Reading from image Code glsl:

#version 430 core

layout (binding = 0, rgba32f) uniform image2D img;

out vec4 out_color;

void main()
{
    vec4 color = imageLoad(img, ivec2(gl_FragCoord.xy));
    out_color = color;
}

The only way that i get the correct result is if i change the order of the drawing commands and i dont need the memory barriers, like this (in the Update fuction of above):

shader_r->use(); // reading shader
glDrawArrays(GL_TRIANGLE_STRIP, 0, 4);

shader_w->use(); // writing shader
glDrawArrays(GL_TRIANGLE_STRIP, 0, 4);

I don't know if the problem is the graphics card or the drivers or if i'm missing some kind of flag that enables memoryBarriers or if i put the wrong barrier bits or if i placed the barriers in the code in the wrong part

The Vertex shader for both shader programs is the next:

#version 430 core

void main()
{
    vec2 v[4] = vec2[4]
    (
        vec2(-1.0, -1.0),
        vec2( 1.0, -1.0),
        vec2(-1.0,  1.0),
        vec2( 1.0,  1.0)
    );

    vec4 p = vec4(v[gl_VertexID], 0.0, 1.0);
    gl_Position = p;
}

and in my init function is:

void Window::init()
{
    glfwInit();
    window = glfwCreateWindow(getWidth(), getHeight(), name, nullptr, nullptr);
    glfwMakeContextCurrent(window);
    glfwSetFramebufferSizeCallback(window, framebufferSizeCallback);
    glfwSetCursorPosCallback(window, cursorPosCallback);

    //glfwSetInputMode(window, GLFW_CURSOR, GLFW_CURSOR_DISABLED);

    assert(gladLoadGLLoader((GLADloadproc)glfwGetProcAddress) && "Couldn't initilaize OpenGL");

    glEnable(GL_DEPTH_TEST);
}

and in my function run i'm calling my start, update and end functions

void Core::Run()
{
    std::cout << glGetString(GL_VERSION) << std::endl;

    Start();

    float lastFrame{ 0.0f };

    while (!window.close())
    {
        float currentFrame = static_cast<float>(glfwGetTime());
        Time::deltaTime = currentFrame - lastFrame;
        lastFrame = currentFrame;

        glViewport(0, 0, getWidth(), getHeight());
        glClearBufferfv(GL_COLOR, 0, &color[0]);
        glClearBufferfi(GL_DEPTH_STENCIL, 0, 1.0f, 0);

        Update();

        glfwSwapBuffers(window);
        glfwPollEvents();
    }

    End();
}

Upvotes: 2

Views: 801

Answers (1)

Nicol Bolas
Nicol Bolas

Reputation: 474546

glEnable(GL_DEPTH_TEST);

As I suspected.

Just because a fragment shader doesn't write a color output doesn't mean that those fragments will not affect the depth buffer. If the fragment passes the depth test and the depth write mask is on (assuming no other state is involved), it will update the depth buffer with the current fragment's depth (and the color buffer with uninitialized values, but that's a different matter).
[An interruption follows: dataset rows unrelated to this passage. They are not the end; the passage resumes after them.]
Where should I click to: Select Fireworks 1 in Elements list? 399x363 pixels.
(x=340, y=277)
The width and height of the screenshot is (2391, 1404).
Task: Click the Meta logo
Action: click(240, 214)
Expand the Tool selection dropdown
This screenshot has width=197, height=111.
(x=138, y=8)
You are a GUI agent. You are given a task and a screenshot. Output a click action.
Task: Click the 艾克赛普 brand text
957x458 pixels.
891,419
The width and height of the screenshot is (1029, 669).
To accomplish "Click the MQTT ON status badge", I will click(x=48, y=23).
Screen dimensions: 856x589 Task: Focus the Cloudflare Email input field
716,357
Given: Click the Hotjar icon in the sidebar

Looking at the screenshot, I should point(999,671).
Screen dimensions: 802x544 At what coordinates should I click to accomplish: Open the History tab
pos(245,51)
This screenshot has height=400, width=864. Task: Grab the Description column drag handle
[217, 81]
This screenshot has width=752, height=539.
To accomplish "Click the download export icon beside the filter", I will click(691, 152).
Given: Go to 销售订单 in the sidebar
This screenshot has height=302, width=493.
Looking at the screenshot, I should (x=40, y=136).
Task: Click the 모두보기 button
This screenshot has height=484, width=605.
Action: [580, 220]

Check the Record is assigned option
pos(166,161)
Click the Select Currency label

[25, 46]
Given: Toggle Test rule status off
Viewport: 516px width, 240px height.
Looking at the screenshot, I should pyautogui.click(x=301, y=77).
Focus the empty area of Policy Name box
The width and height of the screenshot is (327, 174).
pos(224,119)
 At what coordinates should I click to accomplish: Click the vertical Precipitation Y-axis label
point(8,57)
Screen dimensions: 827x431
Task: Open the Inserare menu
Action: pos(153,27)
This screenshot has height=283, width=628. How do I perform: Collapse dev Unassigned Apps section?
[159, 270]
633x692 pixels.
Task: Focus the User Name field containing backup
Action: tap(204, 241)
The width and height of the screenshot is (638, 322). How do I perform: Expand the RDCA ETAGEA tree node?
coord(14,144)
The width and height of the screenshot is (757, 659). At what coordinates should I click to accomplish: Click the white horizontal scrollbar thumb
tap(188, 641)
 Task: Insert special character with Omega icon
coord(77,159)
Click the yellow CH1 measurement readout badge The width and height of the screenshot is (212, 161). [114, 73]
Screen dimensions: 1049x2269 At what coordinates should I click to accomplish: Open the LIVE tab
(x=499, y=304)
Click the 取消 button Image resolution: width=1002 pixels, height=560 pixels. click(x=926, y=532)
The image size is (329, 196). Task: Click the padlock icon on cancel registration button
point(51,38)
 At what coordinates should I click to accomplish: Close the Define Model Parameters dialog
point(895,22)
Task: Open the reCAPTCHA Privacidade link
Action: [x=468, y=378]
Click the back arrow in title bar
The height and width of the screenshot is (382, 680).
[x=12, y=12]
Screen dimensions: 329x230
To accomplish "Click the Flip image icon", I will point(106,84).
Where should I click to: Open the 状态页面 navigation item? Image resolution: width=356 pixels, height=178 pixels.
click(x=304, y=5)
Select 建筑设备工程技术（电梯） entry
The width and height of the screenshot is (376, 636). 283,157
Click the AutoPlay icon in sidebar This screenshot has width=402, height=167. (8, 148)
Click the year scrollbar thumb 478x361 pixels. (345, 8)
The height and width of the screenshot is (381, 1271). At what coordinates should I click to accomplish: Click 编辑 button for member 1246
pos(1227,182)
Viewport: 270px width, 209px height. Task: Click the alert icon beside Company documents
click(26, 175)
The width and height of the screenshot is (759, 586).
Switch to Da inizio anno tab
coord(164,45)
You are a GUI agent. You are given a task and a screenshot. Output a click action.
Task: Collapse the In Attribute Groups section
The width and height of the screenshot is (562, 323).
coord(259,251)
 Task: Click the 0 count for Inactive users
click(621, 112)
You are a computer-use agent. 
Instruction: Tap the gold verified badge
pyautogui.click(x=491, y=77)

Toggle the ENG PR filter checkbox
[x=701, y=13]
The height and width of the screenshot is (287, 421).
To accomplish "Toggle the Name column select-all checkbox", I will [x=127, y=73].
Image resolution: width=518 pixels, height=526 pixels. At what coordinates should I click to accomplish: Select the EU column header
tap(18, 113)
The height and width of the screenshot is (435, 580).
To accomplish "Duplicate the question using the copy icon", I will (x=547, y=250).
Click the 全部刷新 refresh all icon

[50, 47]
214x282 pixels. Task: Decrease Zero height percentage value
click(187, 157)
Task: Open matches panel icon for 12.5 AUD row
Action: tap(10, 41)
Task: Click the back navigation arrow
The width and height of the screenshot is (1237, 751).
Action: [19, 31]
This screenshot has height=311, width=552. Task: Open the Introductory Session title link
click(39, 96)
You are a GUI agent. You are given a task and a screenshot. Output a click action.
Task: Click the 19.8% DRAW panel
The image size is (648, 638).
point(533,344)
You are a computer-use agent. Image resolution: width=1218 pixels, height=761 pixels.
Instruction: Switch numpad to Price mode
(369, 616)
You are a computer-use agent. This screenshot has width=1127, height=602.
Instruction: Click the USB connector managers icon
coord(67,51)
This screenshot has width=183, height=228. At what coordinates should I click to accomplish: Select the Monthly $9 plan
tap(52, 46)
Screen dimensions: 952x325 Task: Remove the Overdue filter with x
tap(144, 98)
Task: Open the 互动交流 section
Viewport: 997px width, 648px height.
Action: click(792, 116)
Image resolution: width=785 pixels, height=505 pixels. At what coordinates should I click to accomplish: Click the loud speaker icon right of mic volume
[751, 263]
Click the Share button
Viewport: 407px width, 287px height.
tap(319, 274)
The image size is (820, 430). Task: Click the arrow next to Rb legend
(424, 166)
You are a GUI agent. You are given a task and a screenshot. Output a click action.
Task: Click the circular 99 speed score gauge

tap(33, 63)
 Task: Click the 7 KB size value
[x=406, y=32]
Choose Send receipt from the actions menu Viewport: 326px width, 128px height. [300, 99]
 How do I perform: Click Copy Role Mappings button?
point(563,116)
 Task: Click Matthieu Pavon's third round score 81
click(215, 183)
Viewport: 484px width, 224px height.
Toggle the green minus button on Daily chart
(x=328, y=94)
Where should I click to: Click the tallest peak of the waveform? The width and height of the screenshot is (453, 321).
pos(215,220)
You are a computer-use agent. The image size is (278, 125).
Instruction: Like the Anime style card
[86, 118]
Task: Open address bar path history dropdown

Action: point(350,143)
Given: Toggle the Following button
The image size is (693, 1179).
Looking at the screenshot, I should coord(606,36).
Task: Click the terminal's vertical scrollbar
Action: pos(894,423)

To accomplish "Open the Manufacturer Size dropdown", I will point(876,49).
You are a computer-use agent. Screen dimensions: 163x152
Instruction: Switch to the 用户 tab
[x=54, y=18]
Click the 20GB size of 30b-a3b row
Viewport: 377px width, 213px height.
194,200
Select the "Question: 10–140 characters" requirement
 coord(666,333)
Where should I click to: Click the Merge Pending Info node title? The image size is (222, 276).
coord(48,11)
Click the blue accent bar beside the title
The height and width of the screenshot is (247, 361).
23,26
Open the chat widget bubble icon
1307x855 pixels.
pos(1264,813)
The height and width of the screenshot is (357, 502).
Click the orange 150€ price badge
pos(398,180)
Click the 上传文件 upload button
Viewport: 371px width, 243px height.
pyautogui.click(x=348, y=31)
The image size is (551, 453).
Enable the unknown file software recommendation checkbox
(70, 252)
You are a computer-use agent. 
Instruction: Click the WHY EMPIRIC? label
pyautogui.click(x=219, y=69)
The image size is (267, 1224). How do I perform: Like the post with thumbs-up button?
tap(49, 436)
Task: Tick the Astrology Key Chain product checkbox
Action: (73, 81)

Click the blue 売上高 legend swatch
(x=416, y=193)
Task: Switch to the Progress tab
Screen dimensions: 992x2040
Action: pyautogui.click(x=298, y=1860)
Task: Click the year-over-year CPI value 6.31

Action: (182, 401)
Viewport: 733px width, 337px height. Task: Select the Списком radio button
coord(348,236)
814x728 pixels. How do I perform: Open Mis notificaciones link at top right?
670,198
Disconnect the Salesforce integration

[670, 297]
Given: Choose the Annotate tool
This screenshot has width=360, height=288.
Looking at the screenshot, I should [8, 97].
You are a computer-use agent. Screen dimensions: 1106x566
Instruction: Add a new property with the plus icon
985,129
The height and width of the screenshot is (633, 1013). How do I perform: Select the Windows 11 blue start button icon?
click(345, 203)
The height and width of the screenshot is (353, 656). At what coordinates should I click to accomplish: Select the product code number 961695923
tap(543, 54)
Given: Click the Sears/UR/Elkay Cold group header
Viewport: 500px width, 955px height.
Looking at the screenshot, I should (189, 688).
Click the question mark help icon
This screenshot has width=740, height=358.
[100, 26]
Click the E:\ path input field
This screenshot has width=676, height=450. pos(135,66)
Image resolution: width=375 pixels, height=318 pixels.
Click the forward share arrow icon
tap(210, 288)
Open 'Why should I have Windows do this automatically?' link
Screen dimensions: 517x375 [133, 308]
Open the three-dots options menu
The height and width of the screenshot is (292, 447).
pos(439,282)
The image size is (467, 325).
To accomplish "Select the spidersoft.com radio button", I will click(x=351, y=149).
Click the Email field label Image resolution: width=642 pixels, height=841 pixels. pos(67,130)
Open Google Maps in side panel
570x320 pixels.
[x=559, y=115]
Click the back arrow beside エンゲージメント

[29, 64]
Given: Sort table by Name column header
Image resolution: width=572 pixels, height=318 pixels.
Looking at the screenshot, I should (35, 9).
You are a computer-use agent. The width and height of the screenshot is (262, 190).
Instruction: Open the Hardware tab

Since you're drawing the same geometry both times, the second rendering's fragments will get the same depth values as the corresponding fragments from the first rendering. But the default depth function is GL_LESS. Since any value is not less than itself, this means that all fragments from the second rendering fail the depth test.

And therefore, they don't get rendered.

So just turn off the depth test. And while you're at it, turn off color writes for your "writing" rendering pass, since you're not writing to the color buffers.


Now, you do properly need the memory barrier between the two draw calls. But you only need the GL_SHADER_IMAGE_ACCESS_BARRIER_BIT, since that's how you're reading the data (via image load/store, not samplers).